At the September meeting, Craig said the bill would likely increase the burden on parts of the judiciary system but that prosecutors, who also have limited resources, would exercise discretion in pursuing appeals.
“While this mechanism is important … I don’t really see it being used incredibly often,” she said.
But others see the bill opening the door to a wide number of appeals from county prosecutors, who are elected officials and often face pressure to push prosecutions as far as they can.
“It will create a lot of pressure on the system in terms of attorney resources within the public defender’s office,” said Meredith Esser, a University of Wyoming law school professor and director of the school’s Legal Aid Clinic. That pressure could lead to less fair outcomes for criminal defendants, she said.
“The system works as a whole, and if you tug on one strand or put weight on one strand the whole system is then out of balance,” she said.
Craig has argued that the bill will put Wyoming in line with other states, and the LSO drew on neighboring Utah’s law when drafting the legislation.
Esser worked with a law student in the clinic, Tiffani Phaneuf-Rosenow, to assess that draft. They found that Utah law also provides more appeals rights to defendants. Wyoming’s draft legislation does not expand defendants’ rights, however. “Thus, the proposed changes create an imbalance in appellate rights that will now skew towards the prosecution without a corresponding change to the rights of defendants,” Esser and Phaneuf-Rosenow wrote in a statement to WyoFile.
That concern was echoed by two judges who spoke to the judiciary committee in September.
Giving prosecutors the power to appeal judges’ rulings and drag on cases, drawing down defendants’ resources if they’re paying for a private defense, could impact the balance of power as defense attorneys try to negotiate plea deals with prosecutors, Albany County Circuit Court Judge Rob Sanford said.
“The calculus of risk in reaching certain plea agreements … it changes when the only finality the defense attorney or their client would get is acquittal at trial,” Sanford said.
The Wyoming Trial Lawyers Association has yet to take up a position but is “very likely” to advocate against the bill, executive director Marcia Shanor told WyoFile. “We can’t support anything that makes criminal cases drag on any longer than they already do,” she said.
Unlike Utah and many other states, which have more rights to appeals for both prosecutor and defendant, Wyoming does not have courts strictly dedicated to hearing appeals. Here, the state’s district courts hear appeals from two lower court systems — municipal and circuit. The state Supreme Court takes up further contested district court decisions.
District courts might get bogged down if the bill passes, Natrona County District Court Judge Catherine Wilking warned lawmakers in September.
The Wyoming Supreme Court may also find itself burdened with appeals, including with criminal cases that don’t rise to the level of importance or touch on the broader legal issues, Esser said.

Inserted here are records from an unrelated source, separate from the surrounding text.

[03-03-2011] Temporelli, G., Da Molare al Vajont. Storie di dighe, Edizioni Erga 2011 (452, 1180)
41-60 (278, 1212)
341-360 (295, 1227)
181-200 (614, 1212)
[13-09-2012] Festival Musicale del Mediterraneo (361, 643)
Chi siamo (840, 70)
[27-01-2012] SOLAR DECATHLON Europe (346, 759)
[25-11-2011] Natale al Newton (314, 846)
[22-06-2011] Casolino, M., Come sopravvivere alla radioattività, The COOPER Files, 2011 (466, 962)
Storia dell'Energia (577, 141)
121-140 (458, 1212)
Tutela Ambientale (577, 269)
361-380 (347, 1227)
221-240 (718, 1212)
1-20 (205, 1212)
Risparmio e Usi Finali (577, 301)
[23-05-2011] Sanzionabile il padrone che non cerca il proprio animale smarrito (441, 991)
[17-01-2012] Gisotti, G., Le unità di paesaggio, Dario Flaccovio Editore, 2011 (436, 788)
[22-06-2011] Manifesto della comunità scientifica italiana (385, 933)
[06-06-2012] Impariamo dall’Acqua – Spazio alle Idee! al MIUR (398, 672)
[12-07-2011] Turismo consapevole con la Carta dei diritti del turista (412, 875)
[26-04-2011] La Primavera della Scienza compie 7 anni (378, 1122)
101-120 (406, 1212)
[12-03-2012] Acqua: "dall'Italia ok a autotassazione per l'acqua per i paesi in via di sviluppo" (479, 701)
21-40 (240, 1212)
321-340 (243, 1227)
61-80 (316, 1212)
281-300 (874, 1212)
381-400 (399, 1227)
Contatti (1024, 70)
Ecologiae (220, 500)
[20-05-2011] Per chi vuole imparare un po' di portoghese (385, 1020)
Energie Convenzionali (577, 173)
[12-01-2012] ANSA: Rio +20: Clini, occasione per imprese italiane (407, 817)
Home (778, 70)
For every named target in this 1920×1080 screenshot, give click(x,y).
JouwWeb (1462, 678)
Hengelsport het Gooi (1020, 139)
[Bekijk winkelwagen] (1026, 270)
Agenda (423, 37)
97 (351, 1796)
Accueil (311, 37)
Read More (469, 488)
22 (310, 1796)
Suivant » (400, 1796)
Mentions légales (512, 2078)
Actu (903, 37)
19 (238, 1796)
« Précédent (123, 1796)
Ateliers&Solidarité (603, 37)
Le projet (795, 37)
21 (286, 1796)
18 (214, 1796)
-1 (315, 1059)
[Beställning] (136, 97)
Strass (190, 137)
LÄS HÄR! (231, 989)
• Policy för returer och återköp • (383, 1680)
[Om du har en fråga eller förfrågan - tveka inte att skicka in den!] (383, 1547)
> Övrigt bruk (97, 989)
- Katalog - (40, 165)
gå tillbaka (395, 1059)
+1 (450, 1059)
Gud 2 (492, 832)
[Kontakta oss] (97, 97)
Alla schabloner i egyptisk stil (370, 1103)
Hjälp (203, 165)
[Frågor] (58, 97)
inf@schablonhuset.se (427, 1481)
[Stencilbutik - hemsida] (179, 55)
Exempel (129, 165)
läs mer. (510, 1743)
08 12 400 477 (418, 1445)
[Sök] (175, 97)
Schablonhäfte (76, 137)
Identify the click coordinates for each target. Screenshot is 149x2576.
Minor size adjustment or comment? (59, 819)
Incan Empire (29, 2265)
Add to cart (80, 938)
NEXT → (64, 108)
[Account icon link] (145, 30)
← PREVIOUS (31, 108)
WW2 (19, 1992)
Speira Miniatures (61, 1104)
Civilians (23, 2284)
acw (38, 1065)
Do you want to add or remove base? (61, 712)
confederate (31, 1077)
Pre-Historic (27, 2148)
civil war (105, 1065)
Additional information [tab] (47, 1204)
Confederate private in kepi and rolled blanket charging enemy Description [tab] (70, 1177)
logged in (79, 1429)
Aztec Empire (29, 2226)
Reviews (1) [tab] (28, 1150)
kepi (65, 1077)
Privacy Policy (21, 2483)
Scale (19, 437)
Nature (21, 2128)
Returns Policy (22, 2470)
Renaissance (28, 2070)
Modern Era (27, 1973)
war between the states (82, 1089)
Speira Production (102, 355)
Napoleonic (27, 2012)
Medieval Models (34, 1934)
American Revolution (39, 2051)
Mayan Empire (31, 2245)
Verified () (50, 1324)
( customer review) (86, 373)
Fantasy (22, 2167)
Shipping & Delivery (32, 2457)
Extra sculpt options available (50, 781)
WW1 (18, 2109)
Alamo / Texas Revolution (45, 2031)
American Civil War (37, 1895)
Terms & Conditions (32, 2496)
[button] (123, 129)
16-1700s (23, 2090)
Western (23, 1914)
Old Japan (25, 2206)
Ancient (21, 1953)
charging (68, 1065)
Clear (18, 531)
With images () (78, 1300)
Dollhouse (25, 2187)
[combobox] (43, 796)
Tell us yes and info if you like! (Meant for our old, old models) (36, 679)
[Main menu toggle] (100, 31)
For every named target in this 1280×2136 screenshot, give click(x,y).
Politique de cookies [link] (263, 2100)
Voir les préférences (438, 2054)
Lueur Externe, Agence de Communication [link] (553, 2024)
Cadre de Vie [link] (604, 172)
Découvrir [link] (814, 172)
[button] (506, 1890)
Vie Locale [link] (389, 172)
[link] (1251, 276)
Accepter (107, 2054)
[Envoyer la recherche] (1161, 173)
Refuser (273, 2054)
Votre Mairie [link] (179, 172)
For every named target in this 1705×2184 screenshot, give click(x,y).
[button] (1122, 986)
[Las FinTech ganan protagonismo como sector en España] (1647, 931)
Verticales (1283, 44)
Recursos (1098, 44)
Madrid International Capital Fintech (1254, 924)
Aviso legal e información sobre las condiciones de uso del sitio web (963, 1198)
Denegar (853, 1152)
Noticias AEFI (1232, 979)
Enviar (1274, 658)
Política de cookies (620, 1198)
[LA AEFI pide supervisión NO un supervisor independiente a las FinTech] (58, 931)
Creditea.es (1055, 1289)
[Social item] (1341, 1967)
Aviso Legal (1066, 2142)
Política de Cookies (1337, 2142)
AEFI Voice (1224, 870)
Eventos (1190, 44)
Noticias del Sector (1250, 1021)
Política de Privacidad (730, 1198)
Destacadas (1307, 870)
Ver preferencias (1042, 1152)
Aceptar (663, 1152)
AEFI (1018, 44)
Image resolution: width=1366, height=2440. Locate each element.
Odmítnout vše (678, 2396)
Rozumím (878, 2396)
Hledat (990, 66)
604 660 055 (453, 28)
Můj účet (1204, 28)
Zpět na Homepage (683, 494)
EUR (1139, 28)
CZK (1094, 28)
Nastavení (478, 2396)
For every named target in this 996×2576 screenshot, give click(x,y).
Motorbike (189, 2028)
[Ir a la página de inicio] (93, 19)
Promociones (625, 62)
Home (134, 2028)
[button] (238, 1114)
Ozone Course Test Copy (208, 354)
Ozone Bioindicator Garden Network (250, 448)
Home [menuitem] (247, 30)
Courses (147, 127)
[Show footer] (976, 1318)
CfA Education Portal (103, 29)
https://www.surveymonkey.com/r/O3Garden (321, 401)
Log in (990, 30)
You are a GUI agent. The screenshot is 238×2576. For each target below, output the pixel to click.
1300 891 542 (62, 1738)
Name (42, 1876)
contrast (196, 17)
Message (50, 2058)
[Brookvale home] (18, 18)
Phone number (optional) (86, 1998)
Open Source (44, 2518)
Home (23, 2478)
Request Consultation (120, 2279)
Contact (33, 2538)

In the state Supreme Court case that drove the AG to seek the law change, the justices appeared to be rejecting the idea that they would be called upon to weigh in on criminal cases of seemingly minor import to the broader public.
That high court ruling, Larsen v. The State of Wyoming, originated from a misdemeanor marijuana possession charge. After a Sheridan woman called police to allege an assault by a neighbor, police officers smelled marijuana coming from her apartment, and they ultimately arrested the woman for possession. But a circuit court judge suppressed the evidence for marijuana possession after finding the officer entered the defendant’s apartment without her consent, scuttling the case against her.
Prosecutors appealed that decision, won in district court, and the case found its way to the state Supreme Court. The justices found that none of the legal questions in the marijuana case were pivotal to the law or of “great public import,” and ruled that the district court should never have taken up the appeal.